■ **What you will do**: Reproduce the rows below from the start through the line containing "chart-title: Scatter Plot of Quantity vs Product_Category is", both ends included, leaving out the pictures.

Segment Start: Exercise input

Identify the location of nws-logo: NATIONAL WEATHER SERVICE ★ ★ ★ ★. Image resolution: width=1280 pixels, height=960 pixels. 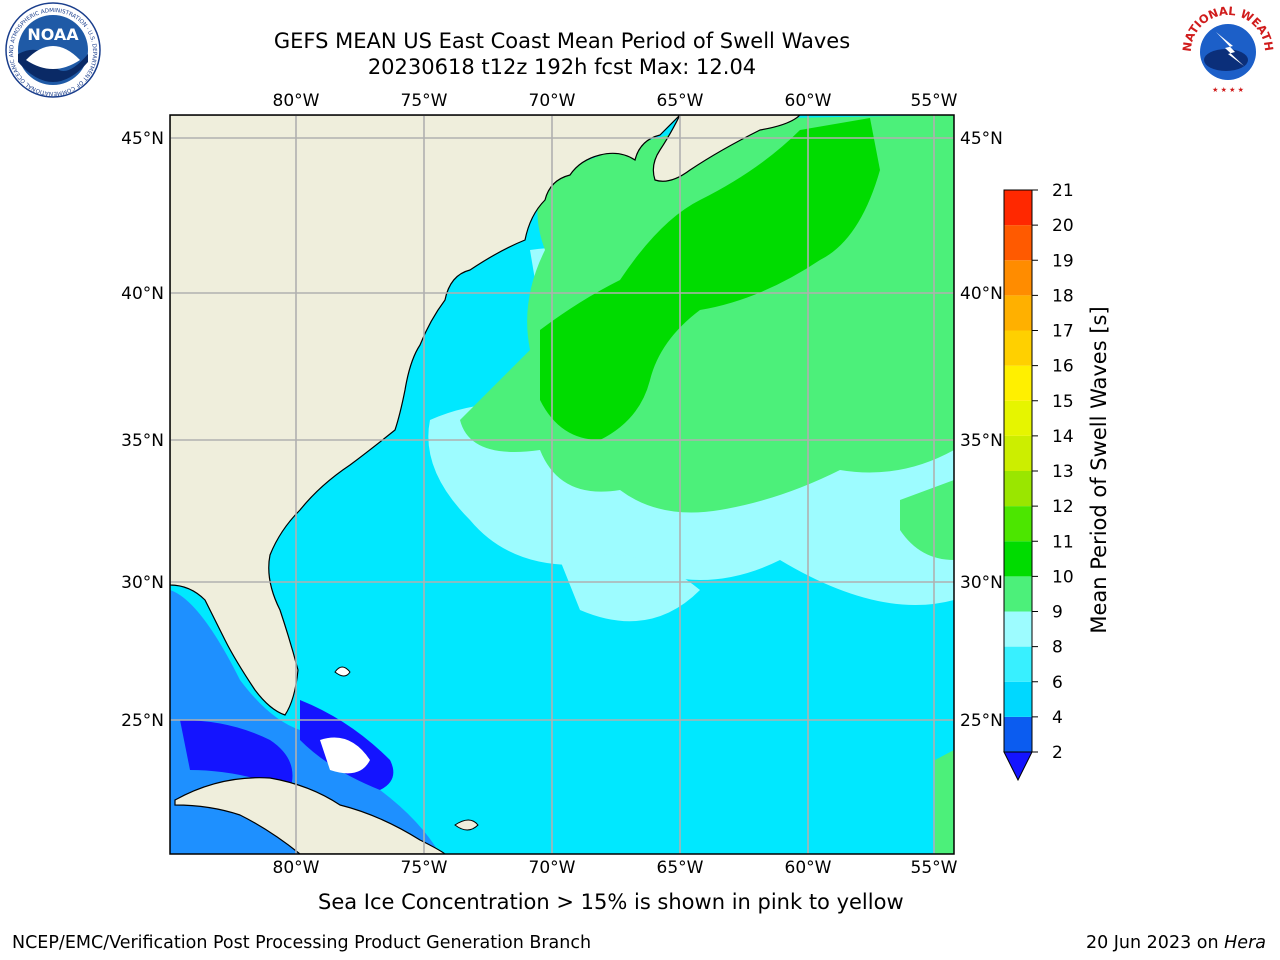
(1227, 49).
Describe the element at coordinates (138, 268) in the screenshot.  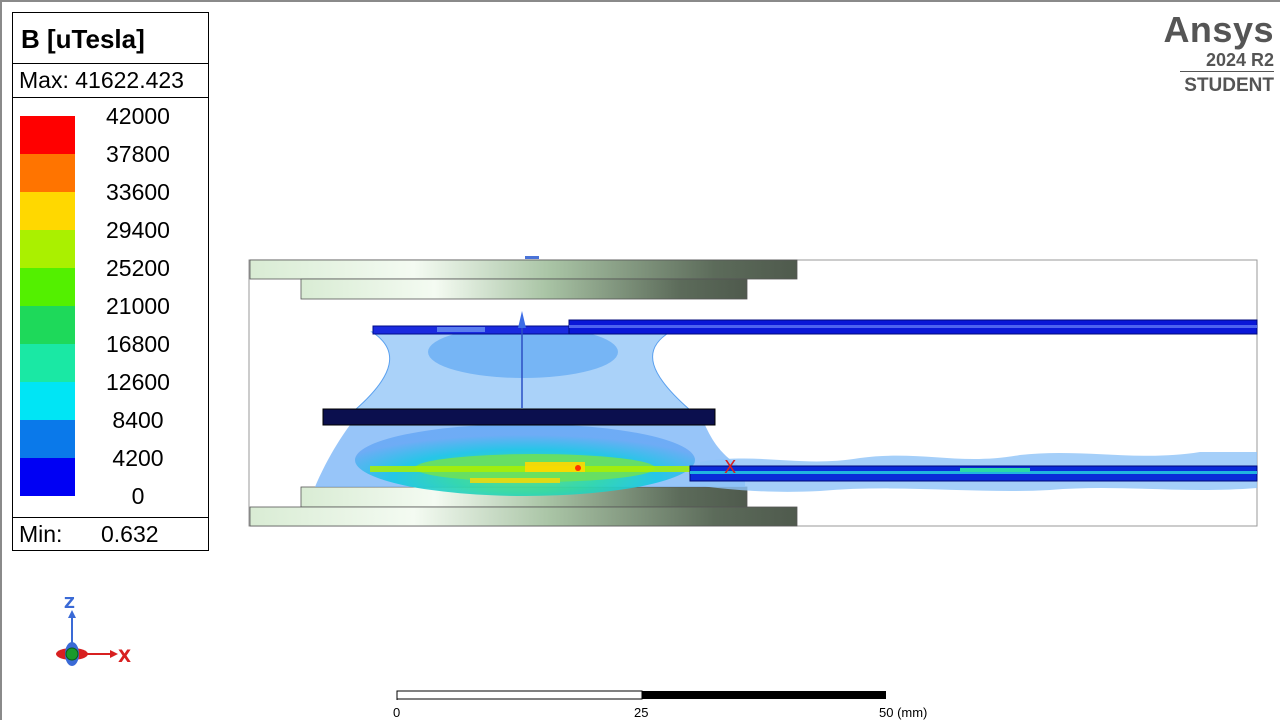
I see `legend-tick-label: 25200` at that location.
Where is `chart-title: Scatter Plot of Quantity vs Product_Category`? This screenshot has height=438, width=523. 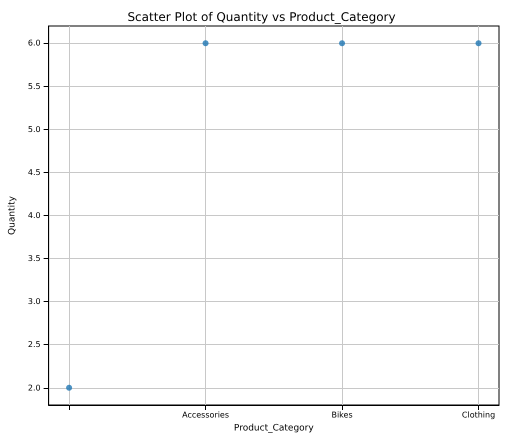
chart-title: Scatter Plot of Quantity vs Product_Category is located at coordinates (262, 17).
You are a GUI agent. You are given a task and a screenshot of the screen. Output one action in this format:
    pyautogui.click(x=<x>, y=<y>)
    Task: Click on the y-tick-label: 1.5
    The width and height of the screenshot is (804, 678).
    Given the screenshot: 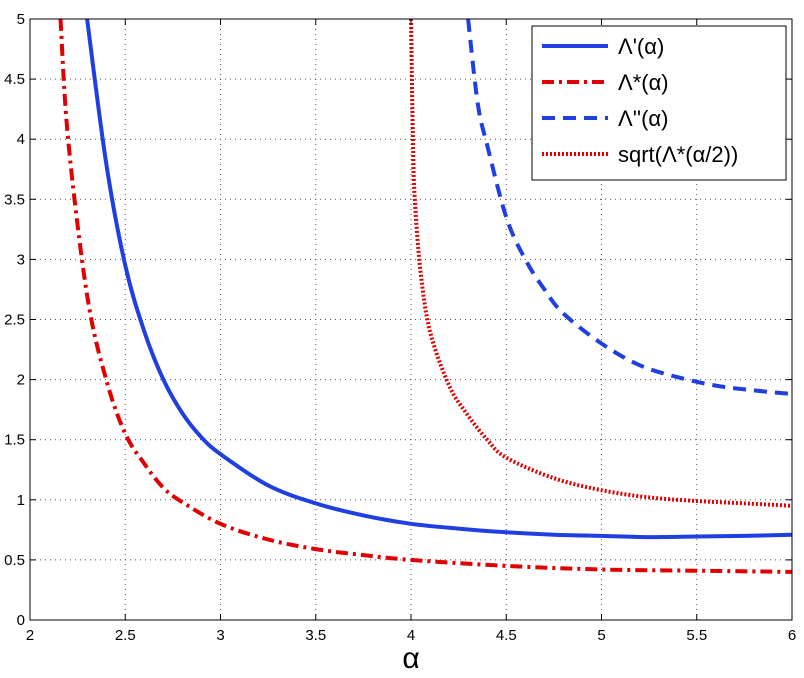 What is the action you would take?
    pyautogui.click(x=14, y=440)
    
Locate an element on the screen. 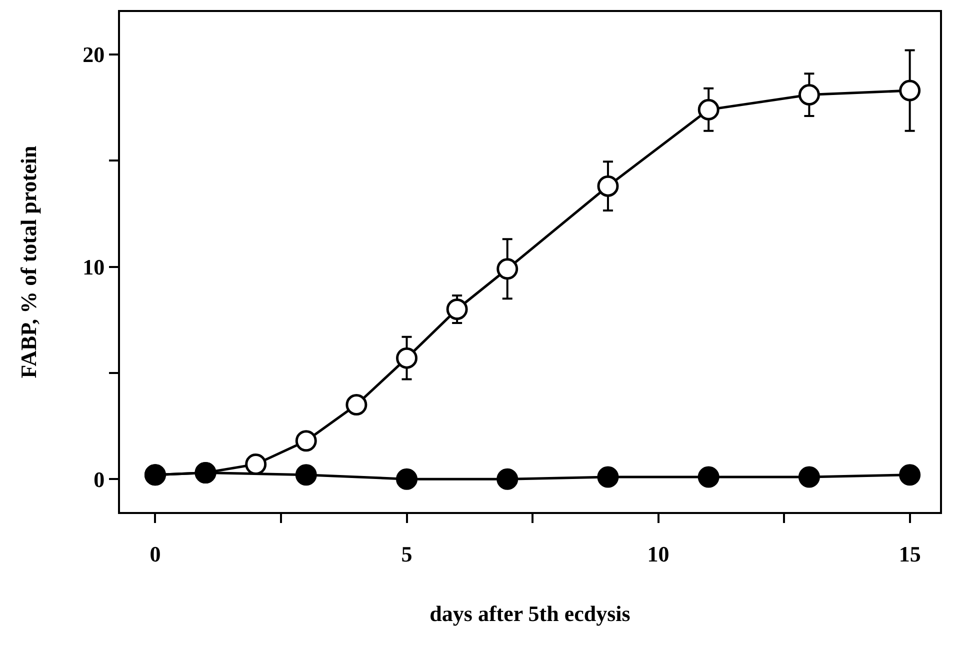 Image resolution: width=955 pixels, height=662 pixels. x-tick-label: 10 is located at coordinates (658, 554).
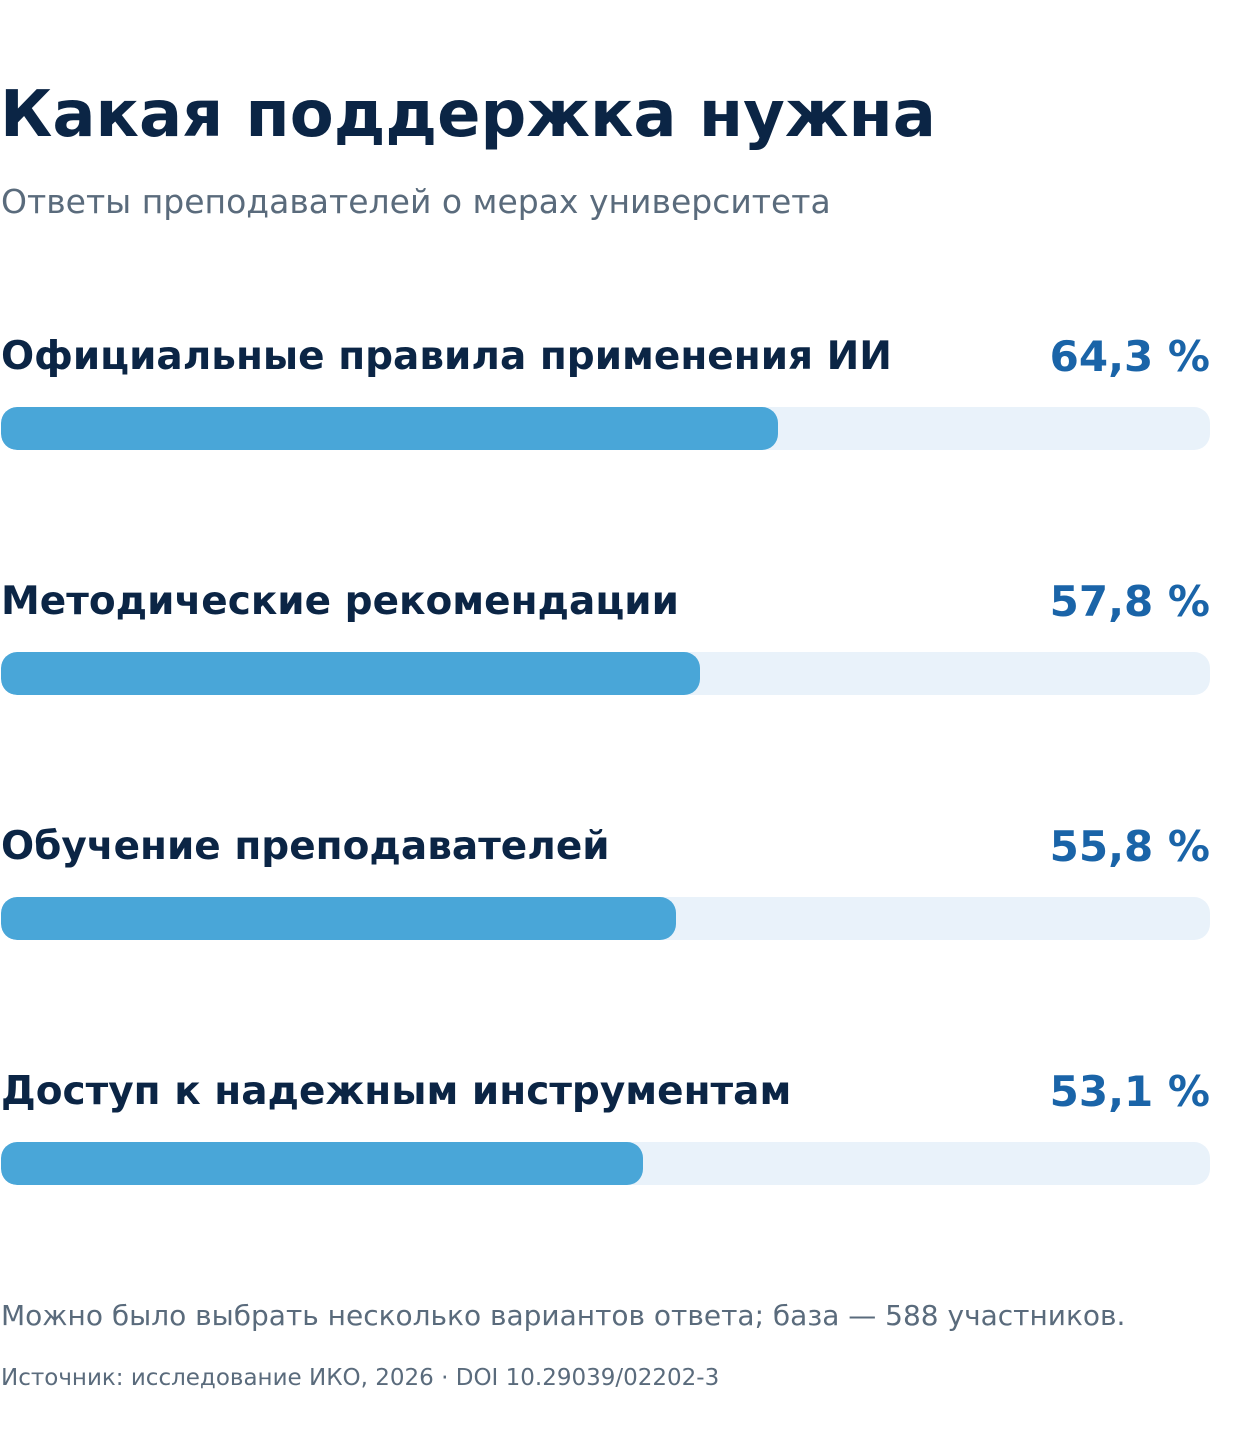 The height and width of the screenshot is (1440, 1240). Describe the element at coordinates (306, 846) in the screenshot. I see `bar-category-label: Обучение преподавателей` at that location.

Segment End: Exercise input

■ **Output for this task**:
Identify the location of nws-logo: NATIONAL WEATHER SERVICE ★ ★ ★ ★. Image resolution: width=1280 pixels, height=960 pixels. 
(1227, 49).
Describe the element at coordinates (138, 268) in the screenshot.  
I see `legend-tick-label: 25200` at that location.
Where is `chart-title: Scatter Plot of Quantity vs Product_Category`? This screenshot has height=438, width=523. 
chart-title: Scatter Plot of Quantity vs Product_Category is located at coordinates (262, 17).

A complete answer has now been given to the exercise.